▶ **DIRECTIONS**
A faithful copy of all the data is the goal; omit the pictures.

▶ **EXERCISE INPUTS**
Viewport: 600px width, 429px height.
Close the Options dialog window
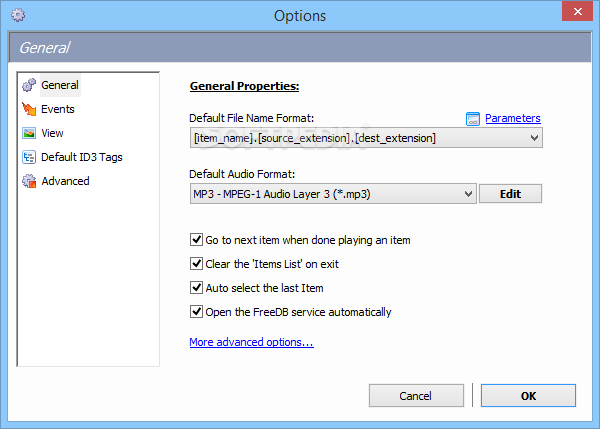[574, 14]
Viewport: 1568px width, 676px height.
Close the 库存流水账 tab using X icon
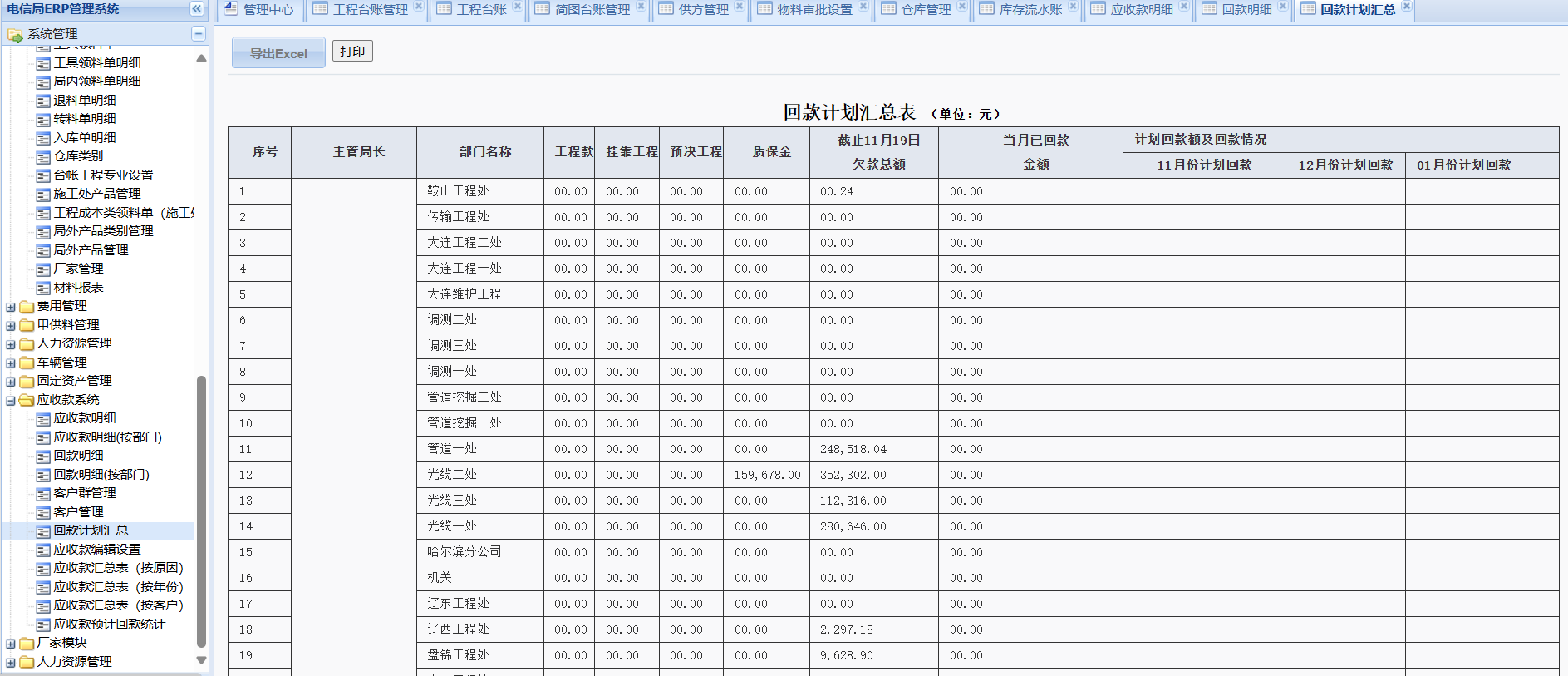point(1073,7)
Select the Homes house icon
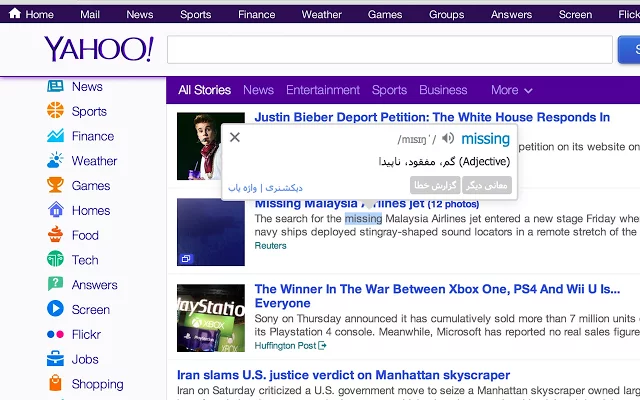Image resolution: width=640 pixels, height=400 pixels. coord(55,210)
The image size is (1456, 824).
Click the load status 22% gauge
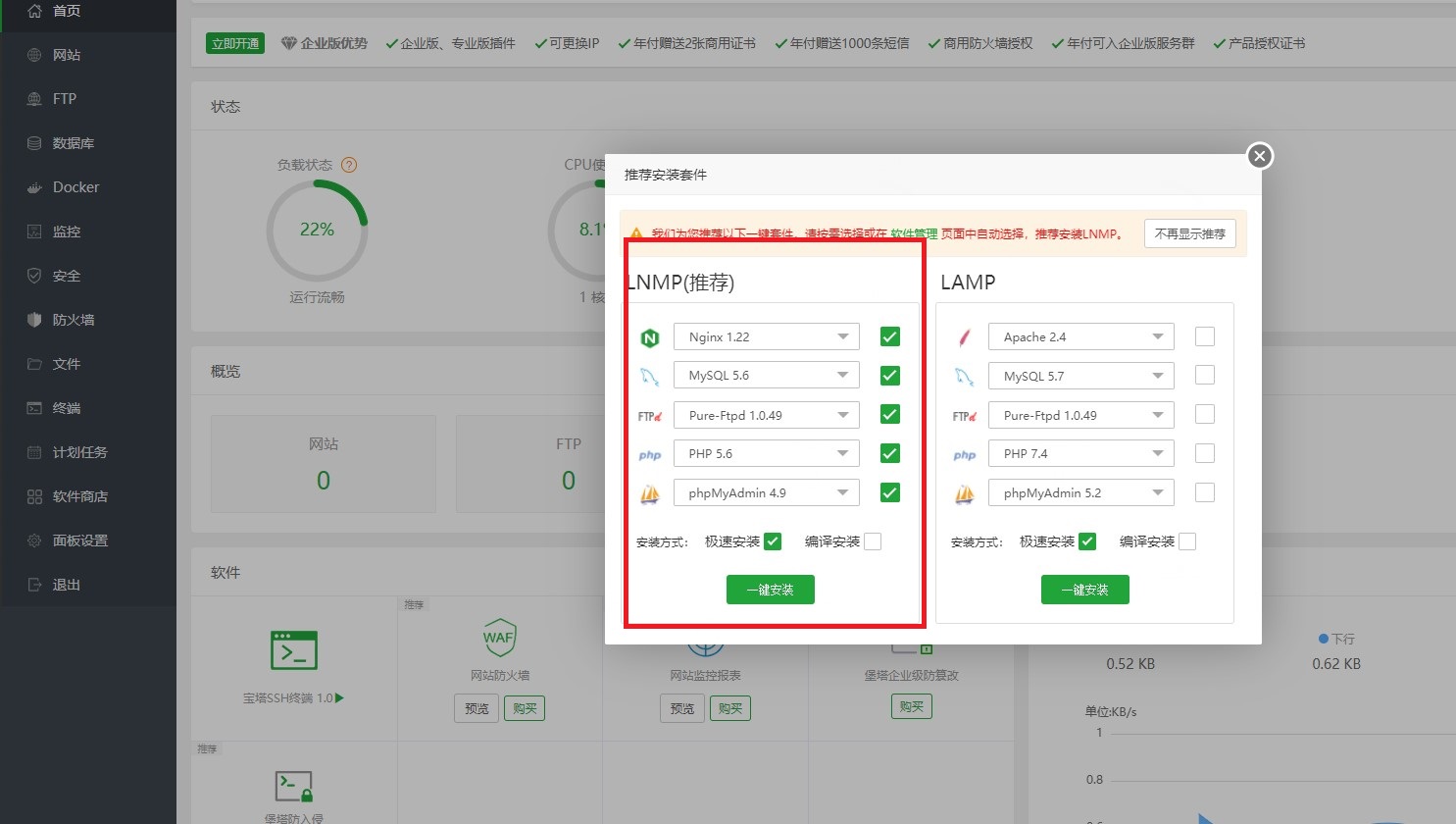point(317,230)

▶ **RESPONSE FOR THIS EXERCISE**
Viewport: 600px width, 429px height.
Close the Options dialog window
[574, 14]
Viewport: 1568px width, 676px height.
Close the 库存流水账 tab using X icon
point(1073,7)
Select the Homes house icon
Image resolution: width=640 pixels, height=400 pixels. coord(55,210)
The image size is (1456, 824).
Click the load status 22% gauge
point(317,230)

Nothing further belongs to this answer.